Influência no setor de ônibus
A investigação aponta que decisões estratégicas sobre empresas de transporte com suspeitas de ligação com o PCC dependiam do conhecimento ou da aprovação política de Milton Leite. Essa conclusão se baseia em interceptações telefônicas e outros elementos de apuração.

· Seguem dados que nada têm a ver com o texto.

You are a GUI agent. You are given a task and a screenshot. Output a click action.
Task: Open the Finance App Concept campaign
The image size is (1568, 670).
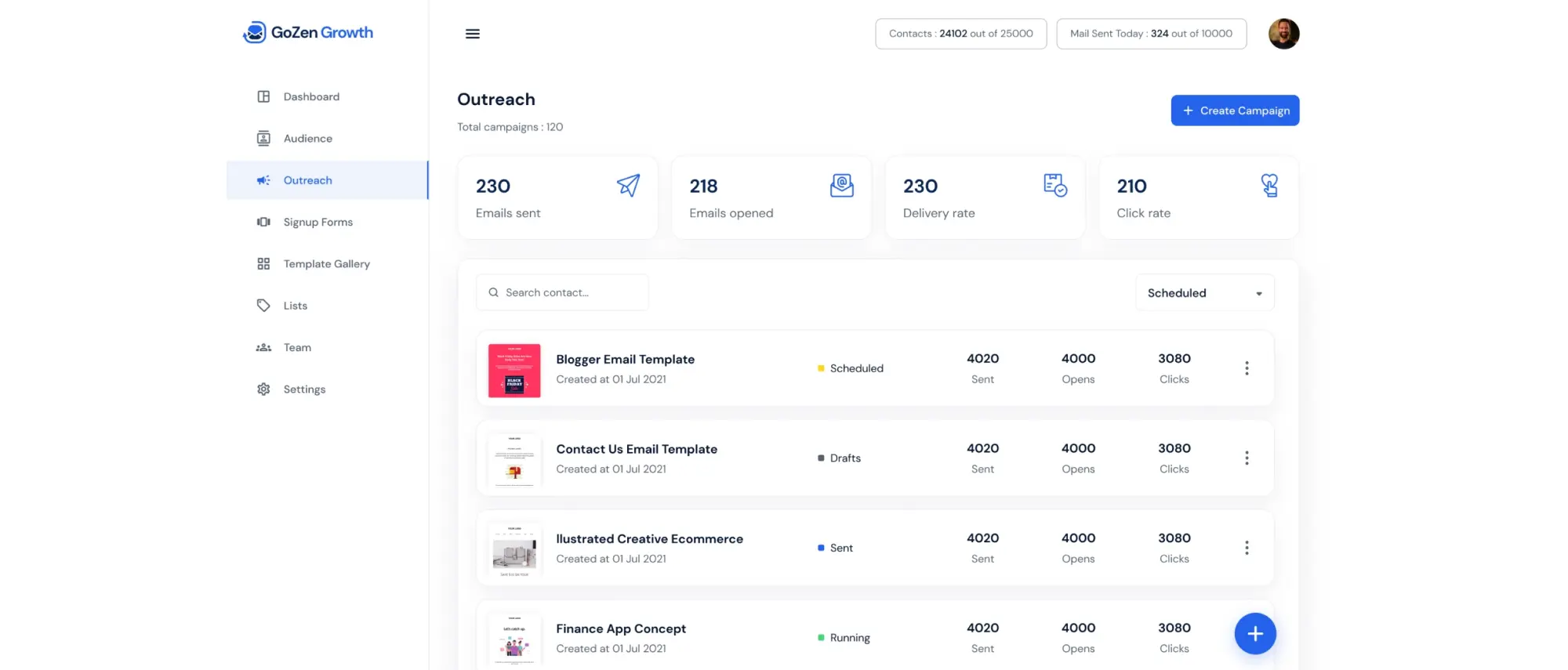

No pedido que fundamentou a operação, o ex-vereador é citado como responsável direto pela operação de algumas companhias que seriam controladas pela facção. O documento também aponta que ele seria o dono de fato da Transwolff, com base em declarações de policiais militares.
Milton Leite deixou a vida pública no ano passado, após sete mandatos como vereador e quatro na presidência da Câmara. Atualmente, ele preside o União Brasil na cidade de São Paulo e a Federação União Progressista (UP) no estado.
Outros alvos da operação
Levi dos Santos Oliveira, ex-presidente da SPTrans, foi preso por manter encontros periódicos com José Daniel Satilite, apontado como um dos personagens centrais do esquema. As reuniões tratavam de interesses da facção em empresas de transporte.
Danilo Marco Morgado Silva, que teve o registro de sua candidatura a deputado estadual cassado, também foi detido. A investigação identificou um forte vínculo dele com integrantes do PCC e indícios de que sua campanha à prefeitura de Praia Grande foi financiada pela organização.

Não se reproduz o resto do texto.